No quadro abaixo, há exemplos de alguns episódios narrados no livro e as lições deixadas por eles. Um deles conta como a Revolução Gloriosa (1688) impôs a disciplina fiscal aos monarcas britânicos, permitindo a queda dos juros – exemplo lapidar de como um avanço institucional favorece o crescimento. Outro capítulo conta como o protestantismo estimulou a alfabetização na Europa a partir do século XVI. Mais que a ética protestante de que falou o sociólogo alemão Max Weber, essa teria sido a contribuição fundamental da religião para a ascensão do capitalismo e o desenvolvimento econômico. A insensatez das campanhas de ajuda à África promovidas por celebridades, que redundam em nada por carecer de lógica econômica mínima, é tema de uma crônica ácida. O livro também explica como os erros dos governos (e não apenas a ganância e a irresponsabilidade dos bancos) permitiram que estourasse a crise financeira atual.

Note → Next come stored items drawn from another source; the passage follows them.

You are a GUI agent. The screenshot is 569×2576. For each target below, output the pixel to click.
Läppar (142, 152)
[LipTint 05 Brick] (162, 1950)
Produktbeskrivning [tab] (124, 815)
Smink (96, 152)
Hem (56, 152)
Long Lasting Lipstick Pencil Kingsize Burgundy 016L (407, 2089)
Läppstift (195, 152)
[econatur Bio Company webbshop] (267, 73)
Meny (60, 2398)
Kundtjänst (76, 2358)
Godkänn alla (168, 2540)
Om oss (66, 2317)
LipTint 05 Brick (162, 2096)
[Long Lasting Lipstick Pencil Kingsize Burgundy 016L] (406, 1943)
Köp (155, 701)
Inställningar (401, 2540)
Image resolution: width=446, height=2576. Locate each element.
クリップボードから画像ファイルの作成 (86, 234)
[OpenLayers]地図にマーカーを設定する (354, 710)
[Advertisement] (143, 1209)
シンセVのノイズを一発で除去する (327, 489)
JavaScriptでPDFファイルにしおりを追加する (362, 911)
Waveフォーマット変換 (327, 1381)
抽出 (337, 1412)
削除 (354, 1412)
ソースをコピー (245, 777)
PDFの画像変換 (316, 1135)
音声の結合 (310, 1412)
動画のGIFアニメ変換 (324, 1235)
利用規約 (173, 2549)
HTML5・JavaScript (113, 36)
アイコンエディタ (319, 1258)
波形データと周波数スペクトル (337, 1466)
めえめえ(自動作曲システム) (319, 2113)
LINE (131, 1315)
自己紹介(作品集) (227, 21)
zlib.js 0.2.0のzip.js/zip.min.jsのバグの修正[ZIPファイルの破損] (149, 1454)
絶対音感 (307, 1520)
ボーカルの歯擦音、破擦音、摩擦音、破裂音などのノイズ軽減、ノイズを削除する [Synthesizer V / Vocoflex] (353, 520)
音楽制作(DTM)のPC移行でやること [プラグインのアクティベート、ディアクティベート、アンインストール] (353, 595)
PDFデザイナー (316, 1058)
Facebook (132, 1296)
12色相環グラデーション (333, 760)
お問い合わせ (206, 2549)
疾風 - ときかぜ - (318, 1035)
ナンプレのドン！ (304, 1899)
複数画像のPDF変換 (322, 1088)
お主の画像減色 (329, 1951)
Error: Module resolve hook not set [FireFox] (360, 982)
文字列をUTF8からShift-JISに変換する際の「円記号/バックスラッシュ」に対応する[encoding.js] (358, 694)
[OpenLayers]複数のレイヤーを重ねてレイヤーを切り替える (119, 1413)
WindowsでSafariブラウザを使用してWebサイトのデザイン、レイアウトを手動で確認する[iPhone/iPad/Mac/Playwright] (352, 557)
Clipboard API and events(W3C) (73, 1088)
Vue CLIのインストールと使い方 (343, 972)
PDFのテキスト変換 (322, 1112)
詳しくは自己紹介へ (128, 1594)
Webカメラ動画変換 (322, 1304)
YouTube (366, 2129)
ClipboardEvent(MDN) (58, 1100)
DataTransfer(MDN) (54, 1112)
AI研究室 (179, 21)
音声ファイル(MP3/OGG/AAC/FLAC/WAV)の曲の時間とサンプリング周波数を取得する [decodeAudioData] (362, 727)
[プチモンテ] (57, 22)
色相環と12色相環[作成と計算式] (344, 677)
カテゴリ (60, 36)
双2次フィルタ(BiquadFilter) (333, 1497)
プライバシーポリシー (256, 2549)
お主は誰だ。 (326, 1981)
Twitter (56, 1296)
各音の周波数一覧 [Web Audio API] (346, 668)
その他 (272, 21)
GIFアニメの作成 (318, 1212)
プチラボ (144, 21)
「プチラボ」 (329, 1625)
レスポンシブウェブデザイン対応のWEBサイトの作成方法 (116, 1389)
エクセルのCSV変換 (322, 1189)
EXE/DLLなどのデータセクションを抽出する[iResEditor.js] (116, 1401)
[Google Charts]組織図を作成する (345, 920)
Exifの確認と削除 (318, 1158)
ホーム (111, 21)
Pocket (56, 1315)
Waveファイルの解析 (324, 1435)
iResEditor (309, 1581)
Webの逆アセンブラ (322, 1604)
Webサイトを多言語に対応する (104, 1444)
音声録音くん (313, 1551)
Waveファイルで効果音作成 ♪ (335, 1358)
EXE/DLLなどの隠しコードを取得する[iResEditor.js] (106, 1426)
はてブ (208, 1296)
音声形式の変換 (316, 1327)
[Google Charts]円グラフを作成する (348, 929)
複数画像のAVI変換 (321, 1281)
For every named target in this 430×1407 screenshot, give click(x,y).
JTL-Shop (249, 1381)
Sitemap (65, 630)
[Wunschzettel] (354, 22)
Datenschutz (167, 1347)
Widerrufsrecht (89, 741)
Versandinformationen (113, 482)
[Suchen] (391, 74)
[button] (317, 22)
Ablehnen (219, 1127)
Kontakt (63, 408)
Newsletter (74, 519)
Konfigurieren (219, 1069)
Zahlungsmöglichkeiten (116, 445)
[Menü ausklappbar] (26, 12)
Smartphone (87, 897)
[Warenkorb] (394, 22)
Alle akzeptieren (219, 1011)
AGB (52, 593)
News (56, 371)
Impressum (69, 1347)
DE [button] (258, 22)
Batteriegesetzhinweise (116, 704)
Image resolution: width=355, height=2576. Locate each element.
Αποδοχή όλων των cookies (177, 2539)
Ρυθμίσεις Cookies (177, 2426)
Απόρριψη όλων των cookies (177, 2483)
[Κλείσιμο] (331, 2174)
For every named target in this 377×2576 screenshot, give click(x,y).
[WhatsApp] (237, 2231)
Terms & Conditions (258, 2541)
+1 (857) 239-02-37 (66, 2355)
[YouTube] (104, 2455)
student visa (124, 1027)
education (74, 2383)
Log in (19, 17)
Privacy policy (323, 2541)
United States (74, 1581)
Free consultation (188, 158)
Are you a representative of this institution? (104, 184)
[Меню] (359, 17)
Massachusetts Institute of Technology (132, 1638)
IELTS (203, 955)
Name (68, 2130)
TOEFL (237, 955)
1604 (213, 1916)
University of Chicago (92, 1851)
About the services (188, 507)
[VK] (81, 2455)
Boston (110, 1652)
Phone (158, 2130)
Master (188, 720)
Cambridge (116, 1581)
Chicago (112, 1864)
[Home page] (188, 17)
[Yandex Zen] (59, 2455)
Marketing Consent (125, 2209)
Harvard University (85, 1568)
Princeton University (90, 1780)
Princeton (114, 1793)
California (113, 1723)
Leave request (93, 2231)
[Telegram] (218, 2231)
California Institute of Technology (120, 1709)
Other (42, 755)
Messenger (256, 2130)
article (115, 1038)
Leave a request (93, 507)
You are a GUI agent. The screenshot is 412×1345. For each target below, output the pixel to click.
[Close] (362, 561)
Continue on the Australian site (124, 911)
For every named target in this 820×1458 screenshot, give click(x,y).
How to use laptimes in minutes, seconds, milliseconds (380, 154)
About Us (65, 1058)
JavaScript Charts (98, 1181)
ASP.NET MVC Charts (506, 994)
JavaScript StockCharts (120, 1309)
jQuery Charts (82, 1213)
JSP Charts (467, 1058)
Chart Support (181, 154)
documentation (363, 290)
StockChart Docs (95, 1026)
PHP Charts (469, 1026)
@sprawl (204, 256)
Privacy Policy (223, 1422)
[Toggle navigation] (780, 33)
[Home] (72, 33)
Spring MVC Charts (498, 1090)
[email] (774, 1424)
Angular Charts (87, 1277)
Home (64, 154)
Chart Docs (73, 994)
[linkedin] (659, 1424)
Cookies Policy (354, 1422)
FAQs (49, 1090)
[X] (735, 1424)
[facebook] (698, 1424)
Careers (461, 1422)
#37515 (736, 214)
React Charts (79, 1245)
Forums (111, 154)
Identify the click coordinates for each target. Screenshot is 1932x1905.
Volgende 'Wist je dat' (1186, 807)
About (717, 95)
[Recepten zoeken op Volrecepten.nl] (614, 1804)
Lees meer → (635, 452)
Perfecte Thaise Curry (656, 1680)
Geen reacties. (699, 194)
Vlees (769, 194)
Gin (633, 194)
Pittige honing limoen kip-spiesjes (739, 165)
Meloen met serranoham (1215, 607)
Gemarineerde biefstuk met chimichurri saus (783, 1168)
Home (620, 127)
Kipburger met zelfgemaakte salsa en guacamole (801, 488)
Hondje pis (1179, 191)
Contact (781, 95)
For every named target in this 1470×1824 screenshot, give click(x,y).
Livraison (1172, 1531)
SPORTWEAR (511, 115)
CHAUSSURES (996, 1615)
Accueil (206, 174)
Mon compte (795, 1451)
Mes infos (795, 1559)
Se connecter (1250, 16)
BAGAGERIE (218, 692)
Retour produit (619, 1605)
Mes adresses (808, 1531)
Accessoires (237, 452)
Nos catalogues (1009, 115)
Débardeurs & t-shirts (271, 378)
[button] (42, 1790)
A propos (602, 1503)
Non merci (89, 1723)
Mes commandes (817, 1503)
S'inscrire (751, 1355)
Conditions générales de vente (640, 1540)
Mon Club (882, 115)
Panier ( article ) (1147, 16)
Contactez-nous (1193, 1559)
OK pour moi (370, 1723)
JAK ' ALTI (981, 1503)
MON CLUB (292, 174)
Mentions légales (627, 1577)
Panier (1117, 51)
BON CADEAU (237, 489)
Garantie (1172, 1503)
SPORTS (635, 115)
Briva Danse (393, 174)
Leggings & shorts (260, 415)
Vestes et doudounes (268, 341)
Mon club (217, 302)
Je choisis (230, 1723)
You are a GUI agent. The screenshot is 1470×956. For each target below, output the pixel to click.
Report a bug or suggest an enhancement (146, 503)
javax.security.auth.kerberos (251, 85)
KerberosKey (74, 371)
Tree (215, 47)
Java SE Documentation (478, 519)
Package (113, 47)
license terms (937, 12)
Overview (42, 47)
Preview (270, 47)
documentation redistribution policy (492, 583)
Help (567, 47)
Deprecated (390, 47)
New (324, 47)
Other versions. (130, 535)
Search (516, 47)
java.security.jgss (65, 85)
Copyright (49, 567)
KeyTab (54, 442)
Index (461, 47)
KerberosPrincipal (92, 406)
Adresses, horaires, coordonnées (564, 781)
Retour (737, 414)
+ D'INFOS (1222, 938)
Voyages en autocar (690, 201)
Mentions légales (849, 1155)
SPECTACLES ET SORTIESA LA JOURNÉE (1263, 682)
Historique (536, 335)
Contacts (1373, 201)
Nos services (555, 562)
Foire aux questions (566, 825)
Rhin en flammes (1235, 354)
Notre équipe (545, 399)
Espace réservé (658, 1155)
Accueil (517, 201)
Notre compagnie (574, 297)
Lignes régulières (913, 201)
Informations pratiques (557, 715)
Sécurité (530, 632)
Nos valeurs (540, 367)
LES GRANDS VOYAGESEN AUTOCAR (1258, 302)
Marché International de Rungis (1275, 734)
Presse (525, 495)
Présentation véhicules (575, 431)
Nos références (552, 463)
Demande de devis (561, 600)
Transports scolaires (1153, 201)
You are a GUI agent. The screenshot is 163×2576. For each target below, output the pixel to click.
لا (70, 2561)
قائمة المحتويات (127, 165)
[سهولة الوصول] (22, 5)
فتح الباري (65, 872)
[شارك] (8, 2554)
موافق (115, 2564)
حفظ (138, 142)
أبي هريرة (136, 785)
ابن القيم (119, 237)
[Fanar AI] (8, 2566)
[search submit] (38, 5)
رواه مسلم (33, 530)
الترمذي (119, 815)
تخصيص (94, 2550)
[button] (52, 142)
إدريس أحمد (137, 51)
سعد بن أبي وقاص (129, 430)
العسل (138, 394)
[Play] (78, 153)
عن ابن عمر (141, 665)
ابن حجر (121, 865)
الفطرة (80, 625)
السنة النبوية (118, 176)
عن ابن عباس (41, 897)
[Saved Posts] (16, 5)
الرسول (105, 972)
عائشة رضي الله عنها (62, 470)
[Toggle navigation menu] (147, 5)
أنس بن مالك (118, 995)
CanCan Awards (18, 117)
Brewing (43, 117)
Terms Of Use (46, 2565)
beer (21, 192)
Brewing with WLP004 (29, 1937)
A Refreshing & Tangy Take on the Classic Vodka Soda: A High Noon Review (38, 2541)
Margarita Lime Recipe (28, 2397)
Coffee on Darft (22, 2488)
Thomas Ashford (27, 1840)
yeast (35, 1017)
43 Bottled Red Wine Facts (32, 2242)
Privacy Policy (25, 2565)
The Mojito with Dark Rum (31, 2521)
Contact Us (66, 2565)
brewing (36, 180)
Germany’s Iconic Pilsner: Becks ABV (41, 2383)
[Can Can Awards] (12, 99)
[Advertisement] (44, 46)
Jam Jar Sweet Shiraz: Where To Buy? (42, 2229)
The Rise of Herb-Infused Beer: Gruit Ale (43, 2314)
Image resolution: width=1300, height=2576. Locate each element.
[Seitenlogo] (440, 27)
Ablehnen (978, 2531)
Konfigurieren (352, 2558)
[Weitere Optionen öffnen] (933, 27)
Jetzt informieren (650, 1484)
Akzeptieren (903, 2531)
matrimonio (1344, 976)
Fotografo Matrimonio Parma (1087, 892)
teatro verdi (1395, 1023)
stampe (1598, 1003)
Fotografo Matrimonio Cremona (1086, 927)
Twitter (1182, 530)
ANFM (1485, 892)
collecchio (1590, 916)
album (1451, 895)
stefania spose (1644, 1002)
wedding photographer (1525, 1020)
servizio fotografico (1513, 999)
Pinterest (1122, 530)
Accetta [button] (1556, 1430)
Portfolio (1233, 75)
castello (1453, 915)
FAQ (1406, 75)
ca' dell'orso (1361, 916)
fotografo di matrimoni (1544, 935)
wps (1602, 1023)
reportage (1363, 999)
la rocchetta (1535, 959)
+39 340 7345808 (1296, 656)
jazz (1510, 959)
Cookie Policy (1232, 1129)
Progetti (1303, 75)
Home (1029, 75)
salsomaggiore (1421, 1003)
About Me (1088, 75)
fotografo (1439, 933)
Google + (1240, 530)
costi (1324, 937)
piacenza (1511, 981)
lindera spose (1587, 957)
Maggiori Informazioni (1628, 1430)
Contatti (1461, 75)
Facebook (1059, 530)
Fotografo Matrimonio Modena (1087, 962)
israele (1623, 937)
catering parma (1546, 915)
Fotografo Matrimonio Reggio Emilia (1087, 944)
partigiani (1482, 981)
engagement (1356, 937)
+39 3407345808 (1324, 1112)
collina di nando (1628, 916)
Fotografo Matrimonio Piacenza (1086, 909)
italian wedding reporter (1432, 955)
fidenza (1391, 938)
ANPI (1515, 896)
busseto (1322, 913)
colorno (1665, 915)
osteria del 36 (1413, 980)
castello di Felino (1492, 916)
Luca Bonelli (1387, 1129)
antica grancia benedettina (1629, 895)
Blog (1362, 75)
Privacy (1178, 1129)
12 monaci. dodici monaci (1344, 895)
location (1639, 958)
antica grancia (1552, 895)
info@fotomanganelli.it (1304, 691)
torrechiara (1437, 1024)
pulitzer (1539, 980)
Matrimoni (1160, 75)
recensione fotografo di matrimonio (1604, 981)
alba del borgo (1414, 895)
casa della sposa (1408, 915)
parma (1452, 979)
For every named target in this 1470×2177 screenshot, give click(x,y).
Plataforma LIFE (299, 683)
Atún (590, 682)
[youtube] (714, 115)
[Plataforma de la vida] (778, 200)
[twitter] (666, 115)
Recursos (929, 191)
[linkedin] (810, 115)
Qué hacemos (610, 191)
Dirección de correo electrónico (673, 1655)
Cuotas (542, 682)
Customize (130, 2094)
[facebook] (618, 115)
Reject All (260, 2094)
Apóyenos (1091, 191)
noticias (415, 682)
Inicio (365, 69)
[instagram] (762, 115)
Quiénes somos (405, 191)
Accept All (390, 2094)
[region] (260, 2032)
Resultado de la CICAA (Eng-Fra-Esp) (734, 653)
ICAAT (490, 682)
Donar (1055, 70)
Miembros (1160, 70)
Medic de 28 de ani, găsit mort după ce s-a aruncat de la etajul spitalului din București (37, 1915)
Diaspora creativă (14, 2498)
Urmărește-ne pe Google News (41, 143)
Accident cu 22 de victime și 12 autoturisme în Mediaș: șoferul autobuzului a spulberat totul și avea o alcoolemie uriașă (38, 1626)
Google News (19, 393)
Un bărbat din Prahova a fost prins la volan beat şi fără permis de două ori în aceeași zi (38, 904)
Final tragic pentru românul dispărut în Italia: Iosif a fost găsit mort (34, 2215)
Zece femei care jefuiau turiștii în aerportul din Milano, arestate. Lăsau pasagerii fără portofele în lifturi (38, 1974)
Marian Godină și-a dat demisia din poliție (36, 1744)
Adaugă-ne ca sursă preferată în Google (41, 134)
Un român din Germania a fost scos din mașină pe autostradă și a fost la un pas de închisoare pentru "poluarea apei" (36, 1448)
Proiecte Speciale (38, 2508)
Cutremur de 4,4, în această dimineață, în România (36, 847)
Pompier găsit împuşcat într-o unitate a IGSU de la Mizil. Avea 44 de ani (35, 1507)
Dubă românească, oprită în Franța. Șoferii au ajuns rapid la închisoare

Mais que oferecer um compêndio de curiosidades, Sob a Lupa mostra a força da pesquisa econômica como ferramenta da razão – e da política. "Teorizar é divertido", dizem os autores. "Mas teoria sem suporte dos dados va-le pouca coisa, pois na prática quem escolhe o rumo das políticas públicas precisa conhecer a eficácia concreta de cada medida em particular." Apenas essa já seria uma contribuição luminosa dos economistas.


CRÔNICAS ECONÔMICAS E SUAS LIÇÕES

Ilustrações Rob
RISCO SOBERANO Os reis ingleses viviam endividados, mas não viam problema nisso, porque davam calote sem o menor pudor. Em 1688, com a Revolução Gloriosa, os monarcas deixaram de estar acima da lei. Resultado: o governo, que antes precisava pagar juros de ao menos 10% ao ano para se endividar, viu as taxas caírem para 3%, porque diminuiu o risco de inadimplência.


A BOMBA EXPLODIU No filme Dr. Fantástico (1964), a máquina do juízo final ativa o arsenal soviético ao menor sinal de um ataque americano. O dispositivo, paradoxalmente, ajuda a manter a paz, porque dissuade os bombardeios. Da mesma maneira, os bancos deveriam ter restringido empréstimos e evitado o estouro da crise atual. Mas deixaram a bomba explodir, porque sabiam que haveria o socorro governamental.


BÁSICO INSTINTO Em uma reunião do Fórum Econômico Mundial, Sharon Stone foi às lágrimas ao "saber" que milhões de crianças morrem de malária na África por causa da falta de mosquiteiros. A atriz lançou uma campanha pela doação de recursos para a compra dos mosquiteiros. A iniciativa foi inútil. Os tecidos comprados foram parar nos mercados populares africanos e viraram véus para vestidos de noiva.


BÍBLIA DO DESENVOLVIMENTO Max Weber (1864-1920) argumentou que a ética protestante, ao contrário da católica, era favorável à acumulação de riquezas. Isso explicaria o maior desenvolvimento de países protestantes. Mas estudos recentes revelam que, com a Reforma Protestante (século XVI), os fiéis foram estimulados a ler a Bíblia. O analfabetismo diminuiu, e o maior nível de estudo (e não a "ética") estimulou o desenvolvimento.